Directions for this task: Read the lines below. Copy out any that hold the string "computer".

Extracted data:
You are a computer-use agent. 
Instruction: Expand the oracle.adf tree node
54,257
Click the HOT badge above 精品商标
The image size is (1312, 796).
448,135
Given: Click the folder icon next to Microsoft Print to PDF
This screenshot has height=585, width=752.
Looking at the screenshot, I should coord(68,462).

...

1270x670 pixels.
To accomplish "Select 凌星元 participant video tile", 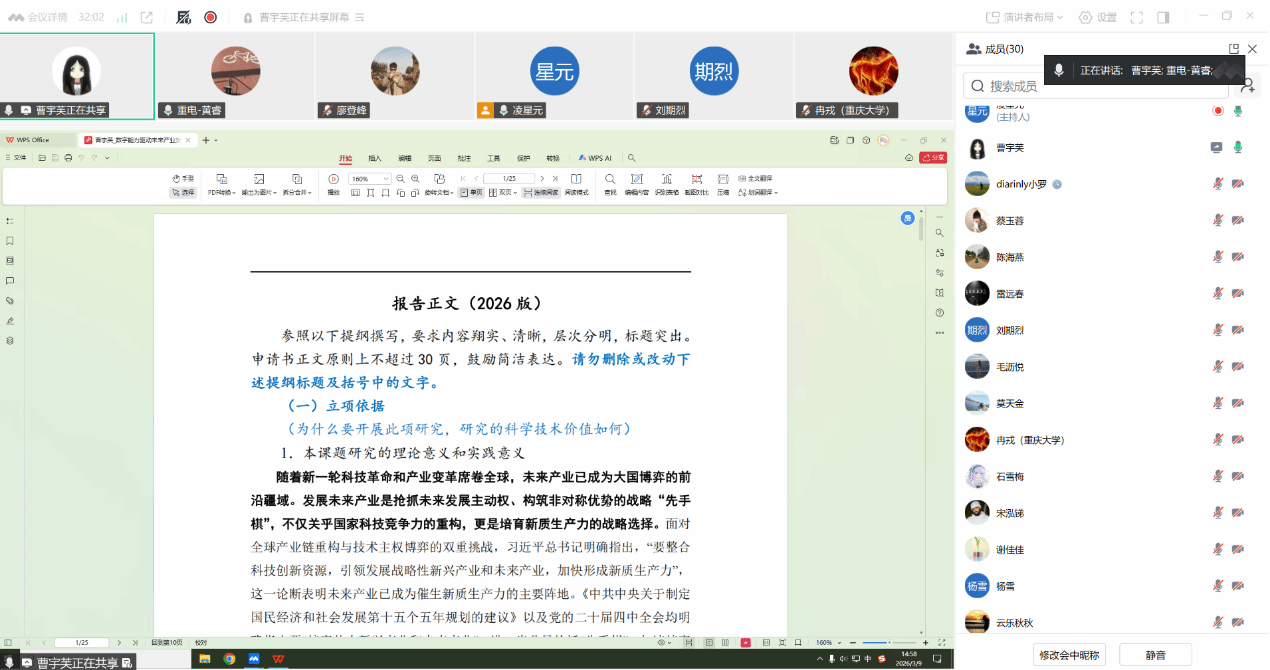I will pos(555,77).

* * *

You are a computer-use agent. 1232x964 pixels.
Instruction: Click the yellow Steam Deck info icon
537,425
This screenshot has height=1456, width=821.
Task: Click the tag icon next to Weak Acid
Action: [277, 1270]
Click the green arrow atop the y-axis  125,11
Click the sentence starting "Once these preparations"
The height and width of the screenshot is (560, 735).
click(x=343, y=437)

Solution:
You are a computer-use agent. 
You are a computer-use agent. 1232x964 pixels.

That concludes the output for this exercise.